**STUDY MATERIAL:**
┄┄┄┄┄┄┄┄┄┄┄┄┄┄┄┄┄┄┄┄
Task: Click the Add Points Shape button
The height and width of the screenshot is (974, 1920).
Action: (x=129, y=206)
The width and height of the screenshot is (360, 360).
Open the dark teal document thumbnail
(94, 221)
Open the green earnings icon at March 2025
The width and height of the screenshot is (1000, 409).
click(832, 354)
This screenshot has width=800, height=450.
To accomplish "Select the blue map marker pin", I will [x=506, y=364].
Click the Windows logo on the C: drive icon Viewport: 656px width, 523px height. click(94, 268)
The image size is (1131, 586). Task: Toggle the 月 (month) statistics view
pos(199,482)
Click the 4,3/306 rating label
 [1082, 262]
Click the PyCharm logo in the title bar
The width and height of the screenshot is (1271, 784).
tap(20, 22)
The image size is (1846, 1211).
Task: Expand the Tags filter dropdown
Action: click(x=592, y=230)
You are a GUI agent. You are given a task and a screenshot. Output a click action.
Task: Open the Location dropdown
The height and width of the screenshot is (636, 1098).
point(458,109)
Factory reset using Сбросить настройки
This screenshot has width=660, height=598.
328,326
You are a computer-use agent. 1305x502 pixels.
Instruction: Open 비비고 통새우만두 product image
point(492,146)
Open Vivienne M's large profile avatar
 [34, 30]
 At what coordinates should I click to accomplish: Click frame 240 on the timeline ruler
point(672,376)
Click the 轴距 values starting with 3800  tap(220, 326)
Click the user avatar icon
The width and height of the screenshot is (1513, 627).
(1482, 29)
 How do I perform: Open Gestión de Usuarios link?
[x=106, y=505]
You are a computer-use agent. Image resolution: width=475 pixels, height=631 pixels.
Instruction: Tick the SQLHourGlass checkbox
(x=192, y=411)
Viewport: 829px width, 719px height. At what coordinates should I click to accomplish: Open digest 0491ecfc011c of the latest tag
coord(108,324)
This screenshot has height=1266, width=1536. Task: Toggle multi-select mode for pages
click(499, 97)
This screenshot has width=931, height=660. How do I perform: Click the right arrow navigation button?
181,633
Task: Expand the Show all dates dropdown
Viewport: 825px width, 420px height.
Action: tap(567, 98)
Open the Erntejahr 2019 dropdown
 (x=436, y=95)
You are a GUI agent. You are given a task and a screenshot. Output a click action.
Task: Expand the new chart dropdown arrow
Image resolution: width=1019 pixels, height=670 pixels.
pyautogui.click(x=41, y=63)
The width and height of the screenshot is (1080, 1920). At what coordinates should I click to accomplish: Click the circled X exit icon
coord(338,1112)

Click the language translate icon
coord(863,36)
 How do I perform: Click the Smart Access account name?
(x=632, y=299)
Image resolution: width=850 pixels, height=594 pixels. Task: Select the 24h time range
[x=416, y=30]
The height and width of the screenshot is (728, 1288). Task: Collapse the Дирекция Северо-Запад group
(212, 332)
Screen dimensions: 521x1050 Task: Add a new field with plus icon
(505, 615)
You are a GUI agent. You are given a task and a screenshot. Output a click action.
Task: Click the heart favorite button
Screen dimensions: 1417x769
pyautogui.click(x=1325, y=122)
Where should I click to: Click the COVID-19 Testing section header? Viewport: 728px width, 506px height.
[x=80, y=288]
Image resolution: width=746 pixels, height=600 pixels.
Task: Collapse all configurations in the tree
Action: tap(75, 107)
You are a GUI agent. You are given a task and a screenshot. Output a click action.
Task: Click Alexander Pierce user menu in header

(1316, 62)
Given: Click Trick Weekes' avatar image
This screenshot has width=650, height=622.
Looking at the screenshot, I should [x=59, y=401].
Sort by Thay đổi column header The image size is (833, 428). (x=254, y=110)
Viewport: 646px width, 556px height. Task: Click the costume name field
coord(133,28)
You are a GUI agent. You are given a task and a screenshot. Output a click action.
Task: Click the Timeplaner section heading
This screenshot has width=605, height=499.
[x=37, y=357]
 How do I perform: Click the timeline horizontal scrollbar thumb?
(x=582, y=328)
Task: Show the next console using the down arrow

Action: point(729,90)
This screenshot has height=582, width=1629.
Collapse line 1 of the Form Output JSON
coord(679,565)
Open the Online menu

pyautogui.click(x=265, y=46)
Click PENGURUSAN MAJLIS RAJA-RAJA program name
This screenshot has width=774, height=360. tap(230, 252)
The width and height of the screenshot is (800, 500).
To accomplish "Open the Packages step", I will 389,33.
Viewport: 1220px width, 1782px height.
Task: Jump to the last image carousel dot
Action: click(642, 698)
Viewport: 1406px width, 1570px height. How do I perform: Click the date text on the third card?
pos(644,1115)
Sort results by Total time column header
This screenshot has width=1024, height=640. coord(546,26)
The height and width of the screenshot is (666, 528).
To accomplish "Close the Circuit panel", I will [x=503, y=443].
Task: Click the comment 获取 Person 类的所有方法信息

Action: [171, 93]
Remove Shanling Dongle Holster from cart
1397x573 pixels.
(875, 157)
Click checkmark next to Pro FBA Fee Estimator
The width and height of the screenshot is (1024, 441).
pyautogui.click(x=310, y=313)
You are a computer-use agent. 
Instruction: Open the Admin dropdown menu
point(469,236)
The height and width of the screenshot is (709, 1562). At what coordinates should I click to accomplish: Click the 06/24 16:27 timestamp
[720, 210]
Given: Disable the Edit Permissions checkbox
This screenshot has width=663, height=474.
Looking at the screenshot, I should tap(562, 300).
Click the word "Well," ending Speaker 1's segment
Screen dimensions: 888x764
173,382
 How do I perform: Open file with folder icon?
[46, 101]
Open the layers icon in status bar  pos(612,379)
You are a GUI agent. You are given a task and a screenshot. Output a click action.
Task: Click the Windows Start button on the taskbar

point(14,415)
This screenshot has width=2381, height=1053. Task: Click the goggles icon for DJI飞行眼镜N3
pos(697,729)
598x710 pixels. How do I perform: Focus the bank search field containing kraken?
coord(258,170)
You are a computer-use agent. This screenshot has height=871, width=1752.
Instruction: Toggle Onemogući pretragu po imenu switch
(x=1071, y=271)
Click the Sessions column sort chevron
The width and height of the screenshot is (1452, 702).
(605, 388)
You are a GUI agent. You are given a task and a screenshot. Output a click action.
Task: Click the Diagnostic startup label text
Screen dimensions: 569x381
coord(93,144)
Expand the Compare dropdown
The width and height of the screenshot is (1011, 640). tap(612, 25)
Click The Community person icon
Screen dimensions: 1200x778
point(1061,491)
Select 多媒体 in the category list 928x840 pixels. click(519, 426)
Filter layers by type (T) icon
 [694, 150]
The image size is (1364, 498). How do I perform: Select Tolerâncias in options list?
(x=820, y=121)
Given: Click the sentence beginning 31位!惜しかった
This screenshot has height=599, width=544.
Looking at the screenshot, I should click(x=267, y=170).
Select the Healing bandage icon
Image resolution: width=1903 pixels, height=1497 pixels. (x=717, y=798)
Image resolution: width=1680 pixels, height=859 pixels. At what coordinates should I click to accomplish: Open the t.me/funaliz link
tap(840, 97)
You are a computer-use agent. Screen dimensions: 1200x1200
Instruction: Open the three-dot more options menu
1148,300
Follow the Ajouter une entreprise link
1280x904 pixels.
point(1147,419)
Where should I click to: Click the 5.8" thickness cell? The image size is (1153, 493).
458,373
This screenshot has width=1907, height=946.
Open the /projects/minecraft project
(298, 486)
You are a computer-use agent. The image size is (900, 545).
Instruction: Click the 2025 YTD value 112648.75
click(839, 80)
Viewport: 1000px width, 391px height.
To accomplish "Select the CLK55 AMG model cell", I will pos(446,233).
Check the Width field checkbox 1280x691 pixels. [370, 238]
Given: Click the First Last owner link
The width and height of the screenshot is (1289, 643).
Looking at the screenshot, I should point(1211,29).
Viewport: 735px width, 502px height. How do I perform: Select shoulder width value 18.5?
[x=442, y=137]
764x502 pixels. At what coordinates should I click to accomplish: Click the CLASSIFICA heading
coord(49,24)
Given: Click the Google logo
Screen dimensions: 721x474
┄┄┄┄┄┄┄┄┄┄┄┄┄┄┄┄┄┄┄┄
After locating the line with "Instruction: Click the", please repeat it and every line after it exactly, through the end of the data above.

Instruction: Click the 2025 YTD value 112648.75
click(839, 80)
Viewport: 1000px width, 391px height.
To accomplish "Select the CLK55 AMG model cell", I will pos(446,233).
Check the Width field checkbox 1280x691 pixels. [370, 238]
Given: Click the First Last owner link
The width and height of the screenshot is (1289, 643).
Looking at the screenshot, I should point(1211,29).
Viewport: 735px width, 502px height. How do I perform: Select shoulder width value 18.5?
[x=442, y=137]
764x502 pixels. At what coordinates should I click to accomplish: Click the CLASSIFICA heading
coord(49,24)
Given: Click the Google logo
Screen dimensions: 721x474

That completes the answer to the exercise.